■ Page extract:
That being said I have two thoughts:
Dont buy those salty chip snacks to begin with, they arent helping you at all. *** I'm sure you or someone would respond with" well I buy them for my family." which is nice, but if you cant keep yourself away from your familys snacks we are back to square one. I'd also honestly say children shouldnt be eating that anyways, but thats just me.
thought two: If you must buy the snacks for the family try this trick. I'll buy big bags of trail mix (with no candy in it), and bags of broccoli, and things like cheese cubes. I portion them out into little zip baggies, so that when i get the munches I can grab a snack baggie with my perfectly portioned snack and feel no guilt.0 -
Some things that I do:
- have a yummy herbal tea
- have water crackers and cottage cheese with a sprinkle of spice such as lemon pepper
- fill in my MFP daily food tracker in advance so I can see if I have any spare calories and can have a treat, or so I can plan to eat less earlier in the day and more later
- have a low-cal dessert such as a weight watchers mini bar, persimmon, chocolate mousse or yogurt (more for the sweet toothed folk though)
- ask myself, "can you really not go ONE day without an after-dinner snack?!?"

■ Data shown:

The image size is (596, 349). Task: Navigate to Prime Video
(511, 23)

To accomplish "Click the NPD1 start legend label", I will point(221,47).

■ Problem A: Decide whether each statement below agrees with the snacking advice post: (i) the writer portions snacks into little zip baggies; (ii) the trail mix the writer buys includes candy; (iii) the writer recommends herbal tea. Answer yes or no for each and quote the deciding words of the post.
■ Problem B: Rewrite the snacking advice post from "thought two: If" up to and including "toothed folk though)", putting "ricotta" in place of "cottage cheese".
■ Problem C: Write a few more lines that continue the snacking advice post after its final line.

■ Task result A:
(i) Yes: "I portion them out into little zip baggies"
(ii) No: "(with no candy in it)"
(iii) Yes: "have a yummy herbal tea"

■ Task result B:
thought two: If you must buy the snacks for the family try this trick. I'll buy big bags of trail mix (with no candy in it), and bags of broccoli, and things like cheese cubes. I portion them out into little zip baggies, so that when i get the munches I can grab a snack baggie with my perfectly portioned snack and feel no guilt.0 -
Some things that I do:
- have a yummy herbal tea
- have water crackers and ricotta with a sprinkle of spice such as lemon pepper
- fill in my MFP daily food tracker in advance so I can see if I have any spare calories and can have a treat, or so I can plan to eat less earlier in the day and more later
- have a low-cal dessert such as a weight watchers mini bar, persimmon, chocolate mousse or yogurt (more for the sweet toothed folk though)

■ Task result C:
You CAN have your cake and eat it too! (So to speak...)0 -
I'm going to ride along with everyone else here...there is no magic cut off time, eating does not get significantly worse for you after some golden hour. I have always preferred a bigger dinner...it's what you are eating all day, every day that matters. Don't worry about turning into a gremlin, that only happens if you get super hungry :-)
If you know you are going to want to snack, I see 2 choices...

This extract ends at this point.